A proposta é que o grupo de promotores conclua a investigação em até quatro meses

Marcio Dolzan, O Estado de S.Paulo

11 de maio de 2021 | 13h22
Atualizado 11 de maio de 2021 | 14h08

RIO - O Ministério Público do Rio (MPRJ) anunciou nesta terça-feira, 11, a criação de uma força-tarefa para apurar a operação na favela do Jacarezinho, na zona norte do Rio, que terminou com 28 mortos - incluindo um policial civil - na quinta-feira passada. A intenção é que o grupo, composto por quatro promotores, conclua seus trabalhos em até quatro meses.

A força-tarefa será coordenada por André Luís Cardoso, que foi designado como promotor natural do caso. "Instauramos um PIC (procedimento investigatório criminal), ao mesmo tempo em que vamos acompanhar os inquéritos (da Polícia Civil)", disse Cardoso nessa terça-feira.
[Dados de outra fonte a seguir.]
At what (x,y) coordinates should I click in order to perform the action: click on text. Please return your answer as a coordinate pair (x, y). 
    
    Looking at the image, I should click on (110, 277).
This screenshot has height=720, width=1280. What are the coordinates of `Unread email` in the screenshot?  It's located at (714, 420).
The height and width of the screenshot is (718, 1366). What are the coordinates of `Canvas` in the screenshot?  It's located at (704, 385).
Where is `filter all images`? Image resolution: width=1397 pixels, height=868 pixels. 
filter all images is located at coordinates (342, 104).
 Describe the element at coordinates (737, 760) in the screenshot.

O PIC do Jacarezinho é o 44º procedimento do gênero que o MPRJ instaura desde que o Supremo Tribunal Federal (STF) proibiu operações em favelas devido à pandemia.

Durante entrevista coletiva concedida na sede do MPRJ, tanto o procurador-geral de Justiça do Estado do Rio, Luciano Mattos, quanto Cardoso foram cautelosos. O promotor foi evasivo sempre que indagado sobre eventuais acusações a que os policiais que participaram da operação poderão responder. Também não se pronunciou sobre os resultados das necropsias, que foram acompanhadas inclusive por um legista do MPRJ.

"As 27 mortes em decorrência de intervenção policial, a morte do policial, as tentativas de homicídio contra os policiais, as tentativas de homicídio contra os dois passageiros do metrô, e a possível ocorrência de fraude processual por remoção de corpos dos locais serão investigadas", afirmou Cardoso. "Se houve execução sumária ou não, isso vai ser apurado no curso da investigação."

Sobre a operação da semana passada, Luciano Mattos confirmou que o MPRJ fora avisado pela Polícia Civil de que ela aconteceria, como determina o STF. "Foi feita uma investigação, levada ao promotor do caso, que ofereceu denúncia e fez pedidos de prisão. O juiz apreciou. Essa acusação (de aliciamente de menores pelo tráfico) procede e corre na 19ª vara criminal", disse Mattos. "A polícia tem de comunicar o MP sobre a operação, mas apenas comunicar. O MP tem que avaliar a posteriori, não previamente."